SEEKONK — The FBI arrested a man in Seekonk Wednesday for his alleged involvement in the riot at the U.S. Capitol in January.
Chase Kevin Allen, 25, formerly of Seekonk and now of Reno, Nev., was released conditionally after an initial appearance via video in U.S. District Court in Boston.
He was arrested without incident by the FBI in Seekonk on a federal warrant charging him with destruction or injury to buildings or property in special maritime and territorial jurisdiction as well as an act of physical violence on the Capitol grounds, the FBI said.
Allen was part of a group who were videotaped on the Capitol grounds at a media location “repeatedly stomping on media equipment” and “yelling at media members to leave the area in an apparent attempt to disrupt the media from continuing with live broadcasts of events at the U.S. Capitol that day and to express general disdain for the media,” according to an FBI affidavit.
Allen told law enforcement officials that he is a documentary filmmaker and drove to Washington, D.C. from Seekonk to film events, according to the affidavit.
“Allen heard the planned protests were going to be ‘big.’ He met up with another documentary group, led by an individual who hosts a radio show in Wisconsin,” the affidavit states.
Allen said he traveled with two associates and went to watch President Donald Trump speak but left after he could not get through the large crowd to film him, according to the affidavit.
He and his friends were eating lunch at a restaurant and left for the Capitol when they saw the riot on a news broadcast, according to the affidavit.
Allen said he went up the steps of the Capitol but denied going inside “because he was skeptical of the law enforcement officers who were just letting people walk in and out,” the affidavit says.
“Allen stated that he knows it is not normal to be able to walk into the Capitol, even during tours, so he was afraid that it might have been a trap that could result in his arrest,” it says.
Allen also denied damaging media equipment and told the FBI he tried to defuse others from attacking members of the media.
A tipster with a group called Sedition Hunters identified Allen through photos the FBI posted on its website.
The tipster told the FBI Allen “frequently does live streams as he goes into police stations and state houses to audit America,” according to the affidavit.
Allen told law enforcement officers that he maintains a YouTube channel and travels throughout the U.S. to film various events and then posts the videos.
A Somerville man was also arrested Wednesday by the FBI but was not associated with Allen.
The arrests bring to 10 the total number of people charged by the FBI Boston Division in connection with the Jan. 6 riot at the Capitol.
The FBI is the lead investigative agency but every case is being prosecuted by the U.S. Attorney’s Office for the District of Columbia.

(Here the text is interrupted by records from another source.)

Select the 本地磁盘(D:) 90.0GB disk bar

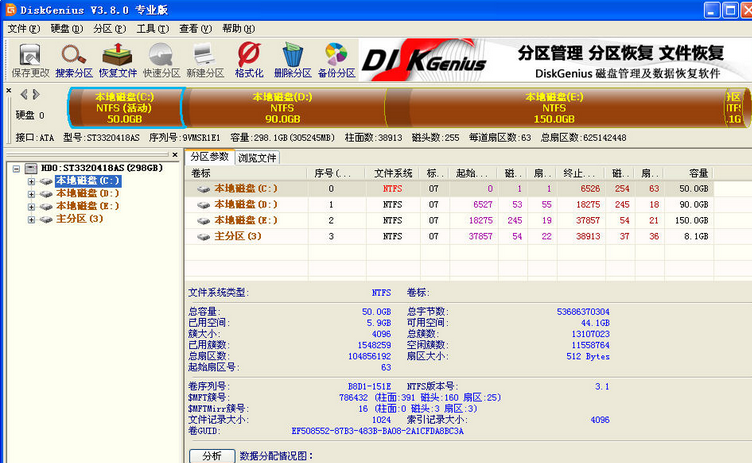point(282,107)
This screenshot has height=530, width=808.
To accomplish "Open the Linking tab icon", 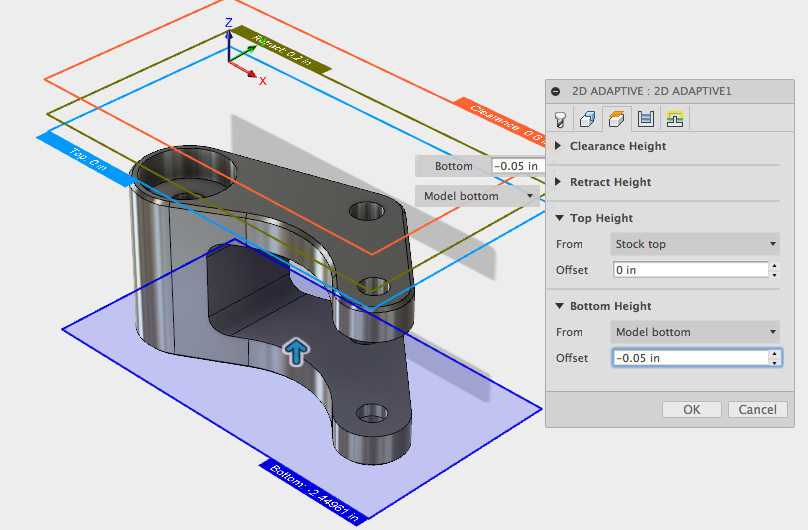I will (674, 119).
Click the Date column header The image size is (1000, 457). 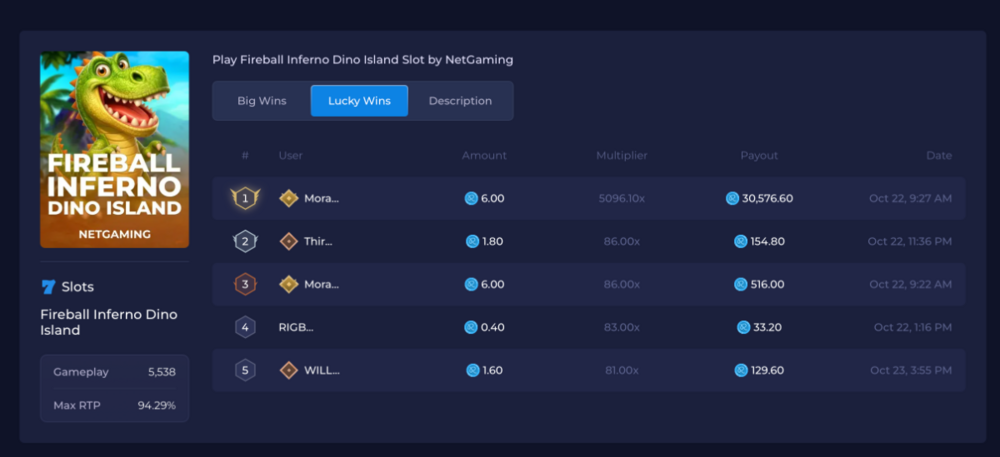[x=939, y=156]
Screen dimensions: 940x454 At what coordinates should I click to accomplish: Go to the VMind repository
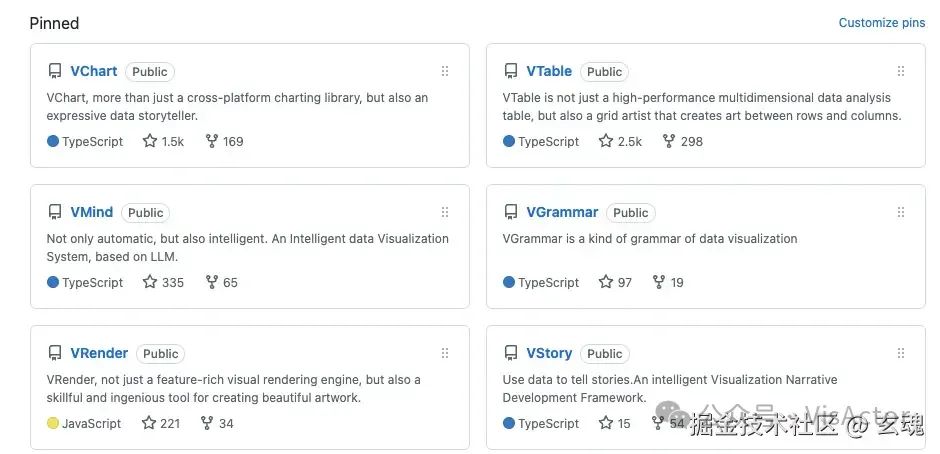point(92,212)
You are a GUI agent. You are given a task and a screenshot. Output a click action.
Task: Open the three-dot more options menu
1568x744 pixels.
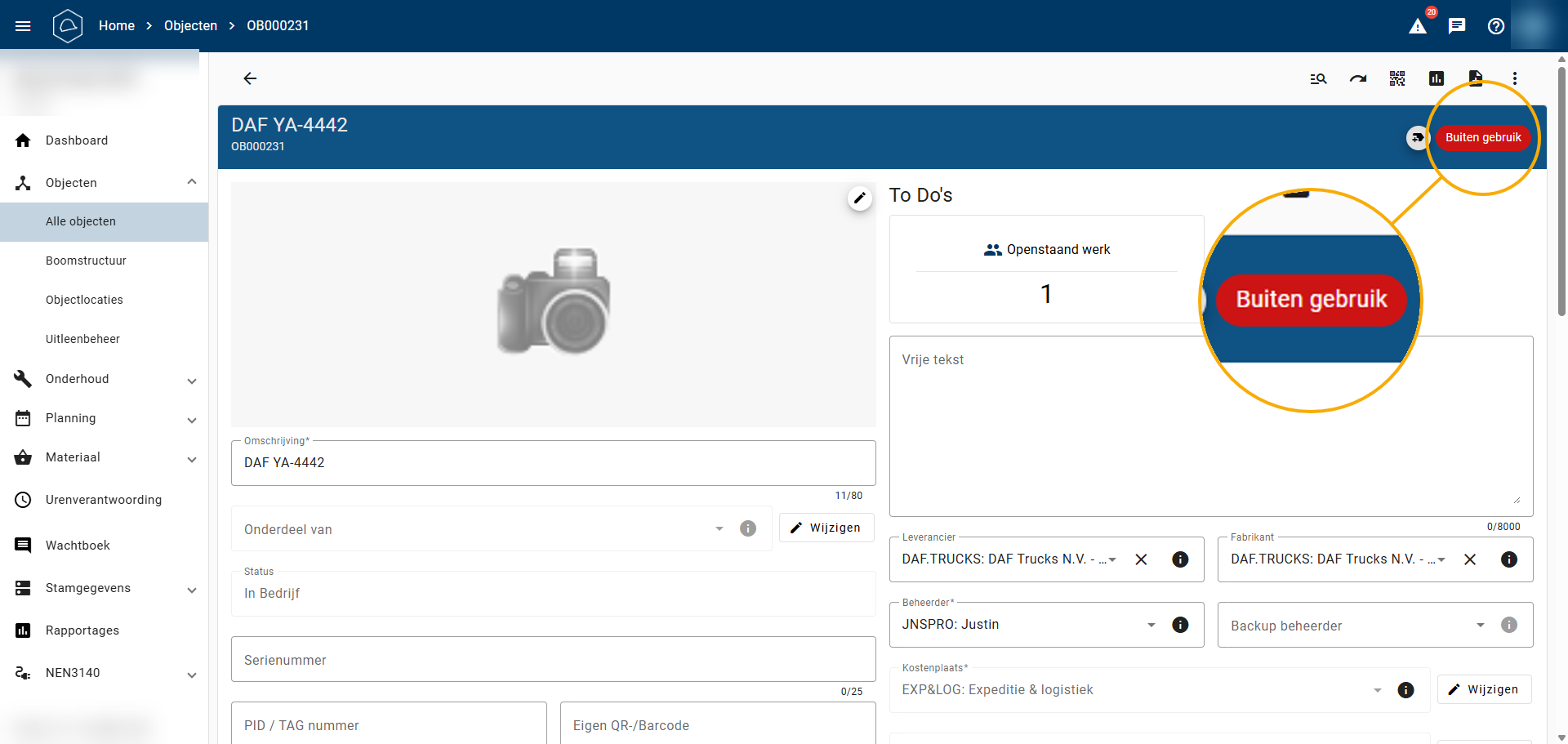click(x=1514, y=78)
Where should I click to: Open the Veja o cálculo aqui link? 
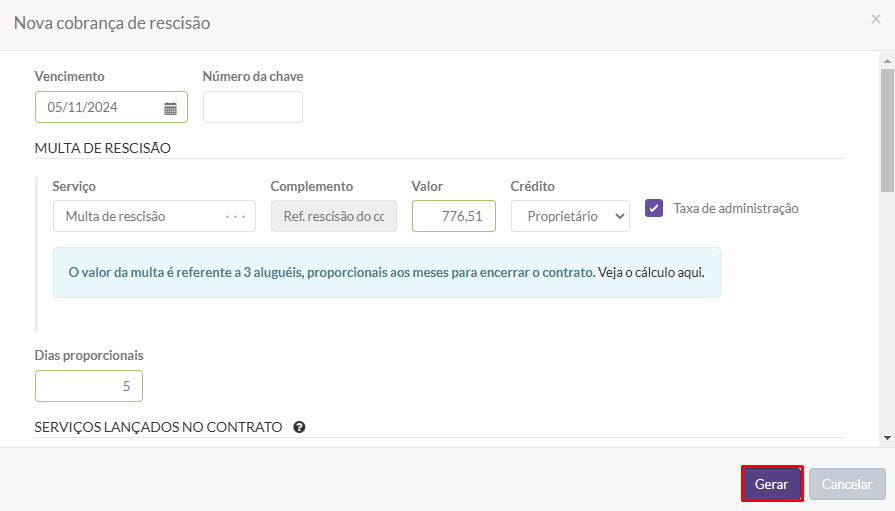pos(651,272)
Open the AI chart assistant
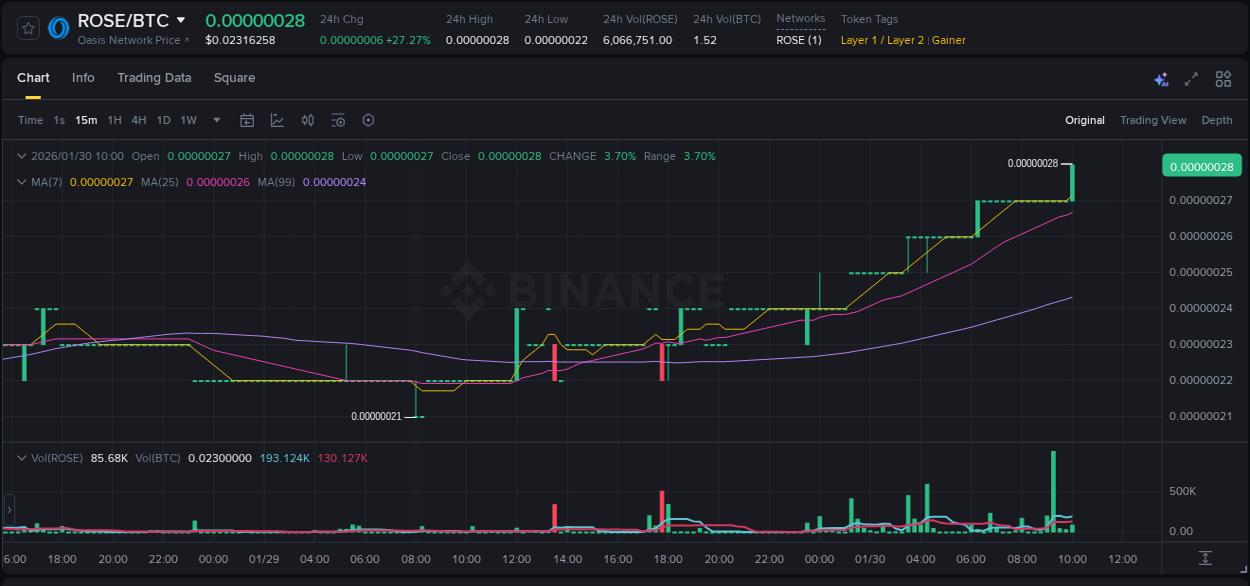This screenshot has width=1250, height=586. (x=1161, y=78)
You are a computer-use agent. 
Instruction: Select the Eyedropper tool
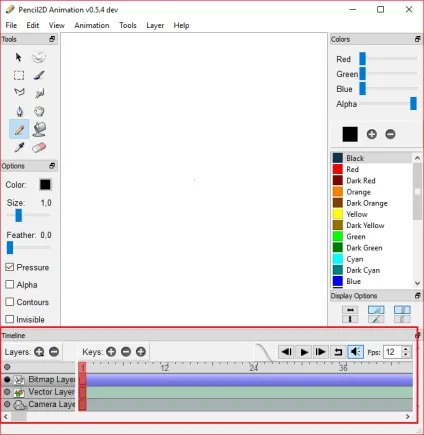tap(19, 147)

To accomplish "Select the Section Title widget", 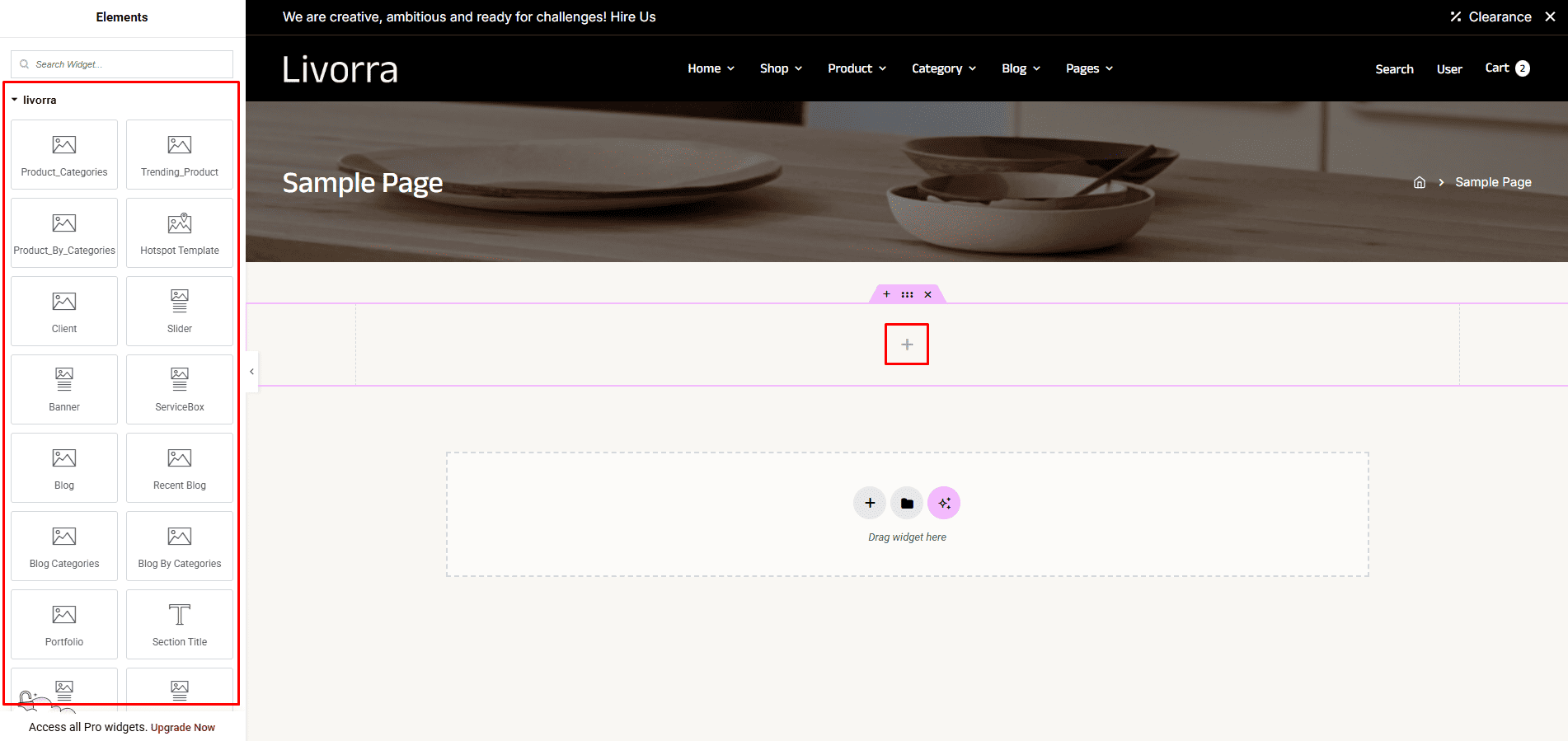I will (180, 624).
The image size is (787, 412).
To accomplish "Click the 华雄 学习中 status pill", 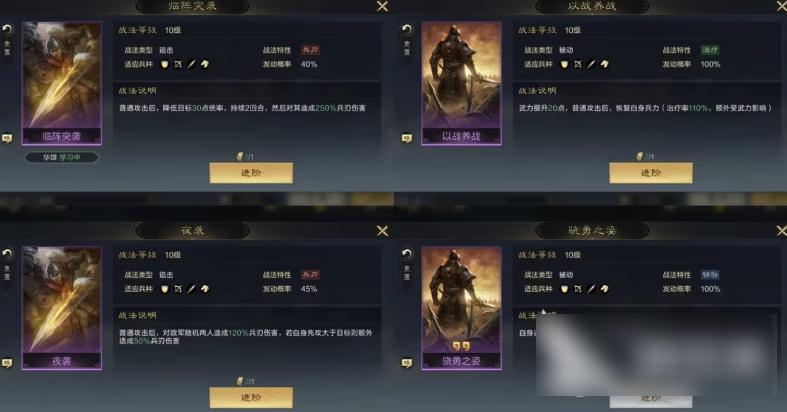I will click(x=61, y=157).
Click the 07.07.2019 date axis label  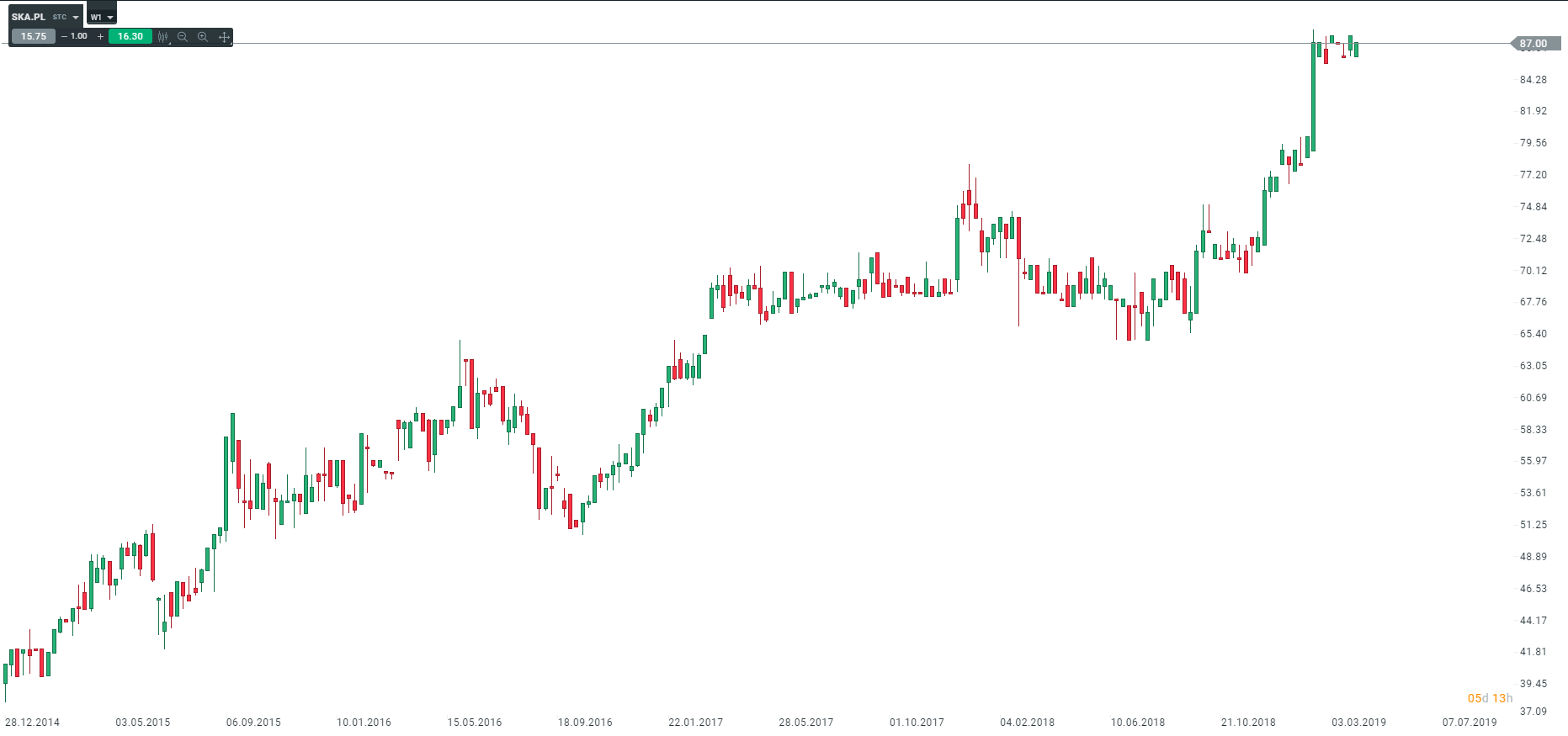click(x=1470, y=722)
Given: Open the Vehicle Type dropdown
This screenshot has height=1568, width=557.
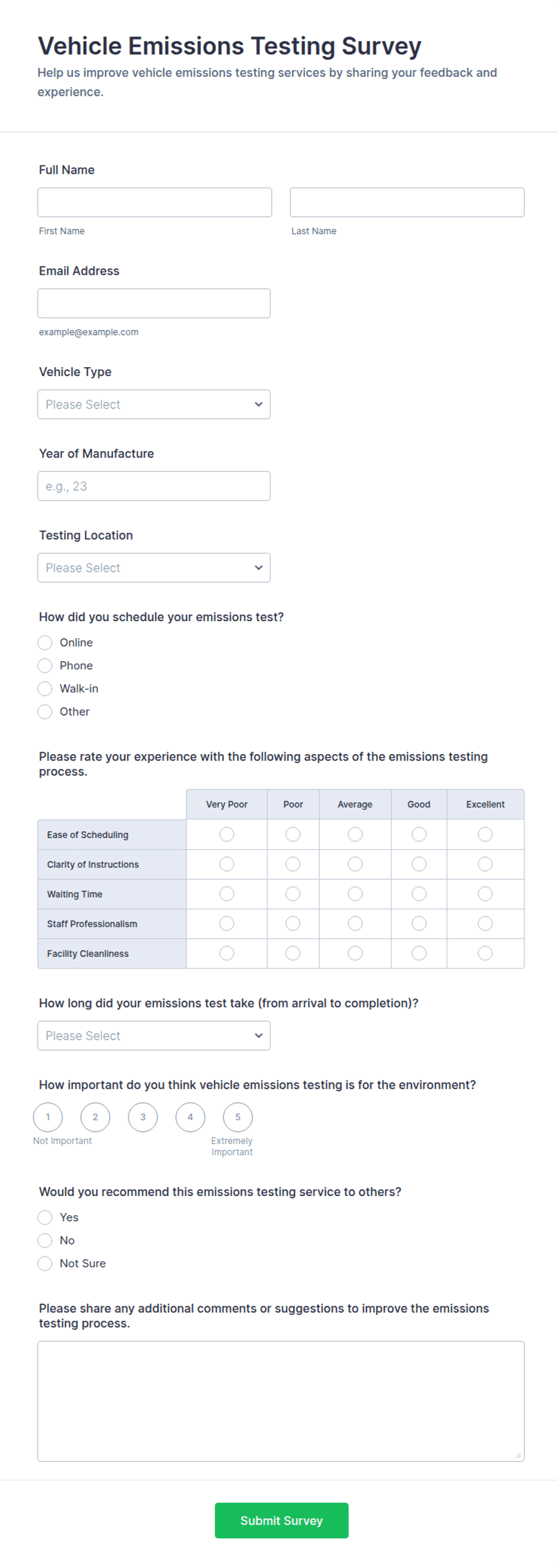Looking at the screenshot, I should (154, 404).
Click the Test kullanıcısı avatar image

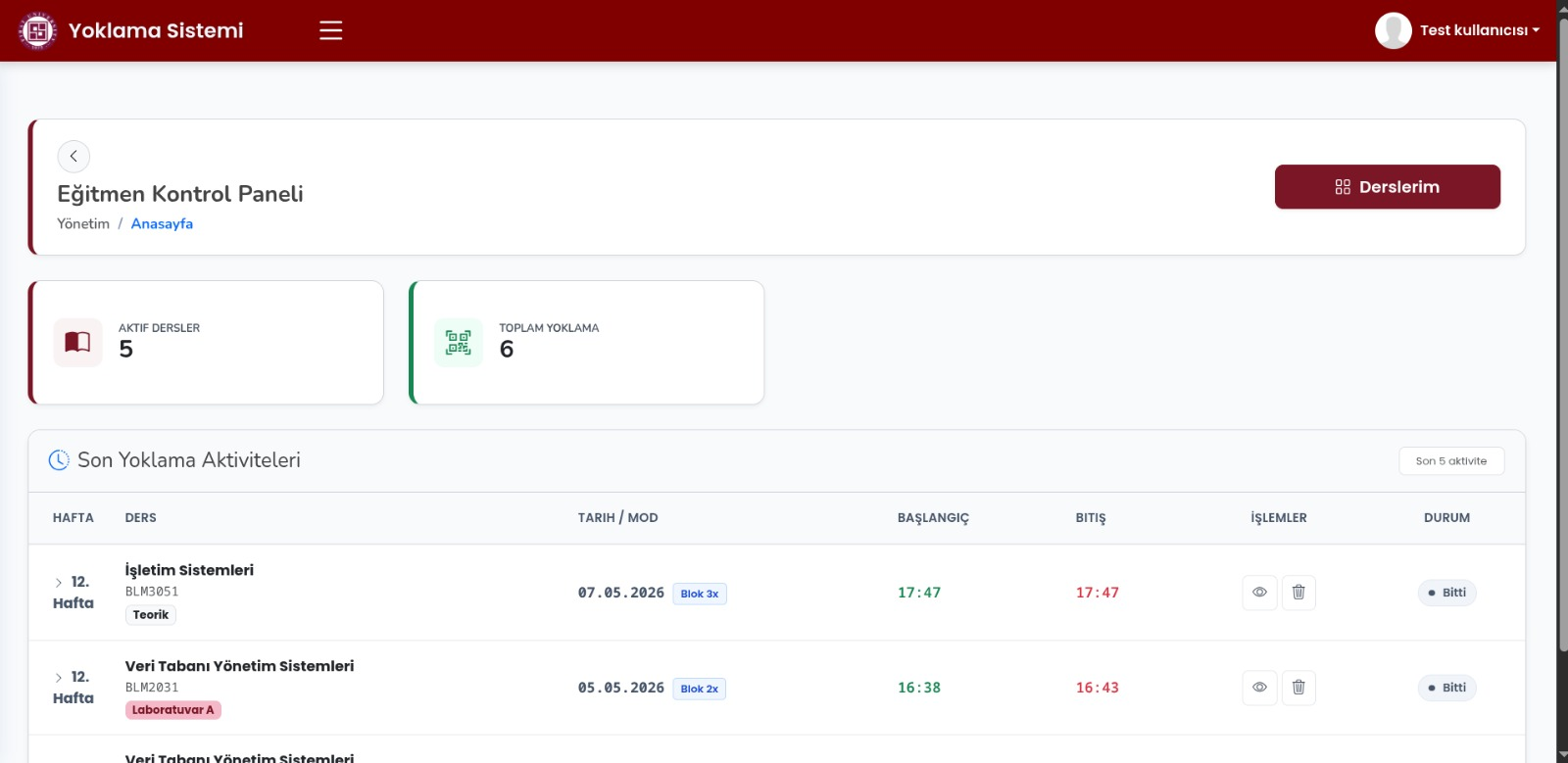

Following arrests, or surrender, defendants must appear before a district court magistrate/judge where the arrest takes place.
While Allen is the first person to be arrested in the area in connection with the riot, a former North Attleboro man’s wife was shot to death by a police officer during it.
Ashli Babbitt, 35, was among a mob of Trump supporters who tried to disrupt the certification of President Joe Biden’s election victory. A U.S. Capitol Police officer shot and killed her as she attempted to breach a set of doors in the Capitol.
Her husband, Aaron Babbitt, a North Attleboro native who now lives in San Diego, filed suit June 1, seeking the disclosure of records that were part of an investigation that determined the shooting was justified.
The FBI continues to seek the public’s assistance in identifying those who took part in the siege.
The public can view photos of individuals the FBI is looking for at www.fbi.gov/wanted/capitol-violence. If you have any information on the people pictured on the website, you are urged to call 1-800-CALL-FBI, or submit a tip online at tips.fbi.gov.